1. Life Insurance Corporation of India (LIC) has started Saral Pension Scheme on July 1. 2. This is a single premium plan. 3. This means that if you take the policy, you will have to pay the full premium only once. 4. You will thereafter continue to get a fixed pension amount for your whole life. 5. According to this plan, policyholders can avail of a loan any time after 6 months from the date of commencement of the policy.
LIC said, "It is a non-linked, non-participating, single premium and individual immediate annuity plan." It has been started as per the guidelines of Insurance Regulatory and Development Authority of India (IRDAI). The terms and conditions are the same for all life insurers in this plan.

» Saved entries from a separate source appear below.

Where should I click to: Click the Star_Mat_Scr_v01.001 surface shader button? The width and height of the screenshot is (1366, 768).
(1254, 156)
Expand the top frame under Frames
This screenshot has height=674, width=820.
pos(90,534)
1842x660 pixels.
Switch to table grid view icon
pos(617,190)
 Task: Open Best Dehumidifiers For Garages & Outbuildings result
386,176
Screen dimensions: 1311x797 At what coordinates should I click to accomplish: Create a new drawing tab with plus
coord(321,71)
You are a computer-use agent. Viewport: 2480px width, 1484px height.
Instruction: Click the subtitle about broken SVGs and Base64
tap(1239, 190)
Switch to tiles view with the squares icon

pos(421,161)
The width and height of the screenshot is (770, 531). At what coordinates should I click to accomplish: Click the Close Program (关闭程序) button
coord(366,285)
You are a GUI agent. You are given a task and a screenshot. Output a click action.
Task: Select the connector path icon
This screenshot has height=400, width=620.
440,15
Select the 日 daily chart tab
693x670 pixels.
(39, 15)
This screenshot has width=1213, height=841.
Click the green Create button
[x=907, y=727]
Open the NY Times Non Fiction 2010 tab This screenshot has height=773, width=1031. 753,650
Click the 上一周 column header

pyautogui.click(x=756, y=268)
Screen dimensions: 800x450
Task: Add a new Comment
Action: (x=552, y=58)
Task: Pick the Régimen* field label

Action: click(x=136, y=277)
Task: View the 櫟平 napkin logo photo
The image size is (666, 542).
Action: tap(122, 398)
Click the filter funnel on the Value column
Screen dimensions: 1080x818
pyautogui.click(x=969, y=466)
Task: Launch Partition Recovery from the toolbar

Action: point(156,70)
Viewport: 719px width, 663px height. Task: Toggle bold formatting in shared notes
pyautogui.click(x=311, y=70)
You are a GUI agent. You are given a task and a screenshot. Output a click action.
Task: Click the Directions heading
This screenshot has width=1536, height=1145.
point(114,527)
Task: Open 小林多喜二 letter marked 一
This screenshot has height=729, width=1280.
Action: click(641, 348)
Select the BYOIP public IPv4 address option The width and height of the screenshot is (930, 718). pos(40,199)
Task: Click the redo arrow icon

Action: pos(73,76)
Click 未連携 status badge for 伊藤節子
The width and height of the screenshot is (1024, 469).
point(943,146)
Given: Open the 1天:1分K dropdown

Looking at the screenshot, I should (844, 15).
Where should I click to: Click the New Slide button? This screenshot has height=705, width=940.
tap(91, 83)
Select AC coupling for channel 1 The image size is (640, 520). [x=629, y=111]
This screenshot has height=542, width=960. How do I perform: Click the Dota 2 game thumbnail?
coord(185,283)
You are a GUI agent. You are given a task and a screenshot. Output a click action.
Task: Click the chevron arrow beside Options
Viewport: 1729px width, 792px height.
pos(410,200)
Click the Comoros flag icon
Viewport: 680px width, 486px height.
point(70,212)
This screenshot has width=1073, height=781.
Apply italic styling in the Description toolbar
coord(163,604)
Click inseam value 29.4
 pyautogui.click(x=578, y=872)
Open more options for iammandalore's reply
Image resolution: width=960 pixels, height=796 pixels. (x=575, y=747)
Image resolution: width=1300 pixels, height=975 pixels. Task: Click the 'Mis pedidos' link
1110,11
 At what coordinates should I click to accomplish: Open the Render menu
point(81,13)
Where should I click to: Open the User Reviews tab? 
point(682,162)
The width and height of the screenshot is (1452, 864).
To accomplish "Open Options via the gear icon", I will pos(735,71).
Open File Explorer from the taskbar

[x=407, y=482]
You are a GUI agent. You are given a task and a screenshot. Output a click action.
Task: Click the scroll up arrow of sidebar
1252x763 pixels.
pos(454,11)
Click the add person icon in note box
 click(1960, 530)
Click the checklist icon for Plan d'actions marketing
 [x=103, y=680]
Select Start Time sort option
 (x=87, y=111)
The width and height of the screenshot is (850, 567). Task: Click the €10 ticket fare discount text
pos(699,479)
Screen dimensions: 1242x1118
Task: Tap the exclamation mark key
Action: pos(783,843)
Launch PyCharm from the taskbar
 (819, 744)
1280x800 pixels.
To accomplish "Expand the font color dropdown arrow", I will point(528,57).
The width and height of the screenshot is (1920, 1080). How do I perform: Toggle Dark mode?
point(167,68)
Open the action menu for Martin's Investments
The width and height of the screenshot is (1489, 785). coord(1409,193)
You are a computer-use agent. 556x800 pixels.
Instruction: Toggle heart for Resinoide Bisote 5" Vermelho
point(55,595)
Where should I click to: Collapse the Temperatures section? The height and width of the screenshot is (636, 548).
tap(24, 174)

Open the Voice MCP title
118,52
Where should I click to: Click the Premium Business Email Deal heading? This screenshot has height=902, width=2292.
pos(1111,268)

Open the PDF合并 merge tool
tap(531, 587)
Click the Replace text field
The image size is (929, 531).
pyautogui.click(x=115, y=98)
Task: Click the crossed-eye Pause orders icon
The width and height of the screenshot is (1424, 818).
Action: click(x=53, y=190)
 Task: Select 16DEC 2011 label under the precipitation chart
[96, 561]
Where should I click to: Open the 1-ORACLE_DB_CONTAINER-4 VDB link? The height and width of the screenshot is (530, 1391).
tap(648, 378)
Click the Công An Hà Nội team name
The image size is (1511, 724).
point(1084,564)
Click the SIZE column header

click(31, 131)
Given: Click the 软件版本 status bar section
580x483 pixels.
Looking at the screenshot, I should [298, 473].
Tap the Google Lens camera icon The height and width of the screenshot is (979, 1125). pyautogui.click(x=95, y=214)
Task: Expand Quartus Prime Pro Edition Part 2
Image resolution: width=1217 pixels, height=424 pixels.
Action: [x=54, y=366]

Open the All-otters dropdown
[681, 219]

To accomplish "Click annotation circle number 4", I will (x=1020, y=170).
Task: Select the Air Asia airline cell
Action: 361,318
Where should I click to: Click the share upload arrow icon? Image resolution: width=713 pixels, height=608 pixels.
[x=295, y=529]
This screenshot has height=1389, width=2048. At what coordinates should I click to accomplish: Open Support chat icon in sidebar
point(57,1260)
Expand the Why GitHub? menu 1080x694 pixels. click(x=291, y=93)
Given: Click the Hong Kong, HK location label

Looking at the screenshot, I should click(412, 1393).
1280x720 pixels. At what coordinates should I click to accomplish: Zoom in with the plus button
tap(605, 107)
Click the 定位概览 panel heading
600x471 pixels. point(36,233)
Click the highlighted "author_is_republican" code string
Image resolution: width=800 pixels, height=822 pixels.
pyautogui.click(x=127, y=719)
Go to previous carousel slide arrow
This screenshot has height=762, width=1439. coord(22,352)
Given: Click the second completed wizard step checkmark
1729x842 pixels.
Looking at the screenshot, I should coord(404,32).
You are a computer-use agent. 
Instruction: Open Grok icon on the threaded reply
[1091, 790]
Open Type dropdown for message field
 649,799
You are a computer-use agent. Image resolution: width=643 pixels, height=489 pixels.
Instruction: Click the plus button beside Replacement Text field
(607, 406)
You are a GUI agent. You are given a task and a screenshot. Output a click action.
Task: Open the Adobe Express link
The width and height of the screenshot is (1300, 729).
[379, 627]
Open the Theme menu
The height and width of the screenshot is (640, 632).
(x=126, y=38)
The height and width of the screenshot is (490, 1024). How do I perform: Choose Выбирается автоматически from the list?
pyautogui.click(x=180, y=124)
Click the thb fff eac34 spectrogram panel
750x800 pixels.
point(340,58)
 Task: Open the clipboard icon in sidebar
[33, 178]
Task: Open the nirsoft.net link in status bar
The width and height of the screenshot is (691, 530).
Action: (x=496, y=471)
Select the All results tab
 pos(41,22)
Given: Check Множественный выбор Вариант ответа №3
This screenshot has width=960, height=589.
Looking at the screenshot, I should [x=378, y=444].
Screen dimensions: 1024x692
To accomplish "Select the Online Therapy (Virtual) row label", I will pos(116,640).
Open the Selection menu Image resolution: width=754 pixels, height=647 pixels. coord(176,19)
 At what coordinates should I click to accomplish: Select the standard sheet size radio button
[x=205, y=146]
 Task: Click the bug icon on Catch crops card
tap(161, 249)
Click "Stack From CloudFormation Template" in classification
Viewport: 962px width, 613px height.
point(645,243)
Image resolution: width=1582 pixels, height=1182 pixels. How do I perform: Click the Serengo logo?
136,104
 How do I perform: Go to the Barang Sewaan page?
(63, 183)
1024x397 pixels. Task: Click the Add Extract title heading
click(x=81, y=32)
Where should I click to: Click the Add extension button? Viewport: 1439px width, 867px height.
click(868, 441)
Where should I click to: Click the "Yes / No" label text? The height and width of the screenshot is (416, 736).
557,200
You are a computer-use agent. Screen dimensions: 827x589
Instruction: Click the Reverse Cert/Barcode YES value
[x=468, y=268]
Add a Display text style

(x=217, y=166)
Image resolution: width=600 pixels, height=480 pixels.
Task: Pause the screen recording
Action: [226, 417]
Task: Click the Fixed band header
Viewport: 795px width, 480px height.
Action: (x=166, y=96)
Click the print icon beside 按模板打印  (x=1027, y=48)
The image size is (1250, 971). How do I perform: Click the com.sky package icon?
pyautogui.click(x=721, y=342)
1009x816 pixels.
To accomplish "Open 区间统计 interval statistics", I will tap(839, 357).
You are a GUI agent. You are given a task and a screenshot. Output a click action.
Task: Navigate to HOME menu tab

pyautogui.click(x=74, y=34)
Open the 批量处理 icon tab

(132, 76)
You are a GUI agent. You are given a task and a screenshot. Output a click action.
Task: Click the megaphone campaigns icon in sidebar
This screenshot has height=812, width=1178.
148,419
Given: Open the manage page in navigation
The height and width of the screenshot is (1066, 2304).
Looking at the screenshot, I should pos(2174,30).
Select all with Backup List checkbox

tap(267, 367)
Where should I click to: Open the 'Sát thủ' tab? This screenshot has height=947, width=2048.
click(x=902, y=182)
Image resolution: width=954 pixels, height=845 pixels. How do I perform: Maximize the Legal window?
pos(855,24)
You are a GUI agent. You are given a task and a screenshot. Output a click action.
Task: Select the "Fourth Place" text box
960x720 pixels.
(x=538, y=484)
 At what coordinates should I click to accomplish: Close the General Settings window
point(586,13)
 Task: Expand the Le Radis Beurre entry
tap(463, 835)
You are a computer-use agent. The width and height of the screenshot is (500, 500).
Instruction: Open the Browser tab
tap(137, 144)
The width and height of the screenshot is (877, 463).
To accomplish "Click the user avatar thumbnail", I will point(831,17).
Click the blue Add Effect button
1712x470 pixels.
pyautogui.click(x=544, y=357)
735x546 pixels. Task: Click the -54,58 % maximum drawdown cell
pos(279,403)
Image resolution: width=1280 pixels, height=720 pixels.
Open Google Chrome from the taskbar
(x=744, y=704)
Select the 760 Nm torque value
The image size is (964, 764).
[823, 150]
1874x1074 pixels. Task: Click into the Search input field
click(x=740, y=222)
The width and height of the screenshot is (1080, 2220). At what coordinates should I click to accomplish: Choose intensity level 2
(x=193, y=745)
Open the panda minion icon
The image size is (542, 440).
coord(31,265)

You can take advantage of this scheme in 2 ways
1. There are two types of LIC Saral Pension Scheme. 2. The first plan is 'Life Annuity with 100% return of purchase price. 3. This pension is for a single life, and the pension scheme will be linked to any 1 person. 4. As long as the pensioners are alive, they will continue to get pensions. 5 After that the nominee will get the base premium. 6. At the same time, the second pension scheme will be given for joint life. 7. In this, both husband and wife will get pension. 8. The surviving spouse will get the pension. 9. When both husband and wife are no more, the nominee will get the base price.
— LIC India Forever (@LICIndiaForever) July 1, 2021
Know how you can buy the plan
You can buy this plan both online and offline. The minimum annuity in the plan is Rs 12000 per annum. The minimum purchase price will depend on the annual mode, the option opted and the age of the policy taker. There is no maximum purchase price limit in this plan. This scheme is available for people in the age group of 40 to 80 years.
Know how much you have to invest
If you want to take advantage of a monthly pension, then at least 1 thousand rupees will have to be invested in the month. Similarly, to take advantage of quarterly pension, at least 3 thousand will have to be invested in a month.